El sufrimiento en sí no tiene ningún valor. ¿Qué valor puede tener sufrir? Y digo sufrimiento y no dolor, que tampoco lo tiene, porque el dolor sí es un aviso. Si me duele el brazo, pienso si ha sido un golpe o el corazón. Es como el miedo, el miedo real, que avisa y pone en guardia, no la angustia. Bueno, el sufrimiento en sí no ayuda a nada y no aporta nada y el dolor, una vez que sabemos por qué nos duele algo, pues tampoco, no tiene ningún componente positivo. ¿Qué ocurre? Que, al enfrentarnos a una adversidad, una muerte inesperada, por ejemplo, una enfermedad, empiezo a considerar qué puedo hacer, cómo me voy a organizar… Bien, una vez que ha pasado aquello hay un 40% de estas personas aproximadamente que dicen «esto fue terrible, pero yo descubrí algo en mí que no sabía que tenía». En algunos casos, lo que descubrieron era que se podían organizar o actuar de otra manera, en otros que ayudando a alguien o interesándose por los demás experimentaban alegría o también que tenían una fuerza o una entereza que desconocían. Para eso, repito, la situación tiene que haber pasado, porque es la perspectiva o la distancia la que da ese conocimiento y no a todo el mundo le pasa.

—En el libro recuerda también que a la hora de valorar el bienestar se incluye la salud propia y la también la de los de alrededor. ¿Le parece arriesgado o egoísta decir que, llegado a un punto, el bienestar es intransferible? Hablo de los cuidadores (y más bien de las cuidadoras) que sacrifican su bienestar propio por el de otra persona.
En general, las personas que ayudan a otras —esto se ha estudiado para casos de voluntariado— duermen mejor y tiene una serie de beneficios físicos y emocionales que demuestran que al ayudar a otros nos beneficiamos nosotros. Por no hablar de profesiones en las que, ayudando, nos beneficiamos emocional y económicamente, como la mía, lo cual no solo te hace sentir bien, sino que encima te permite vivir.

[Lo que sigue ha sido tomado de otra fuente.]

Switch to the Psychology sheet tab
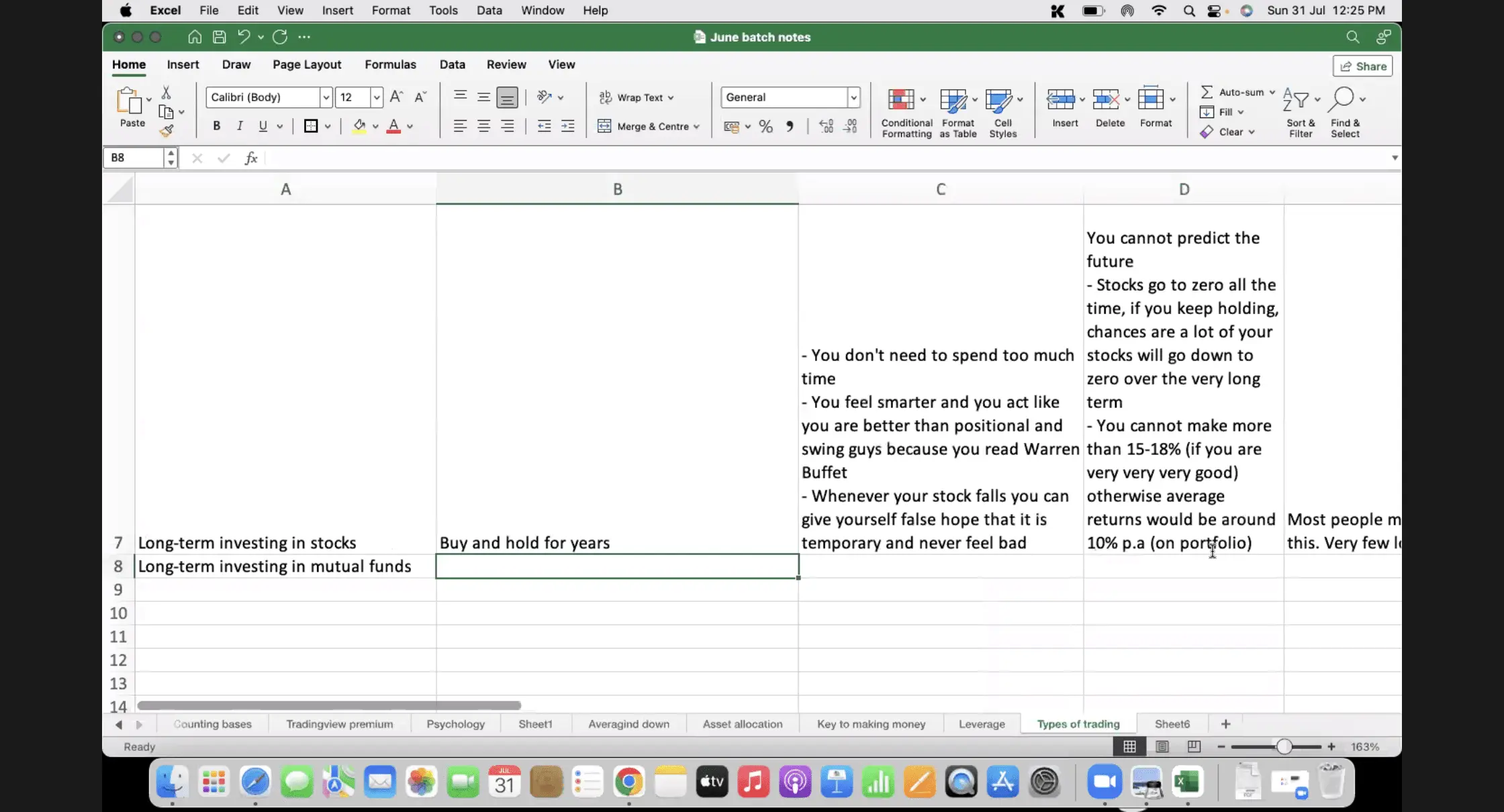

Llega un momento en que si enfermeras, médicos, voluntarios, cuidadores, en su esfuerzo por ayudar a otros, se olvidan de ayudarse a sí mismos, caen en una situación de estrés o síndrome del quemado. Y es que la compasión es normal, es natural que una niña de tres años se apene cuando ve llorar a su madre. El paso siguiente es la empatía y se da cuando sientes algo más que pena: cuando te identificas con la víctima de una situación dramática, por ejemplo, hasta el punto de sufrir también tú, de sentir lo que ella siente y de convertirte, incluso, en víctima también. La cuestión es cuánta empatía puedes usar o tener al día sin que algo te afecte. Si por esa compasión o empatía o necesidad de ayudar a los otros no somos conscientes de nuestro límite es verdad que al final se puede caer en una depresión o situación de estrés. De modo que a los cuidadores profesionales como a los de casa, si ven que pierden ilusión, la energía, si sienten que la vida no merece la pena porque todos están sufriendo igual es el momento de tomar conciencia de que algo pasa, así que cuidador, cuídate.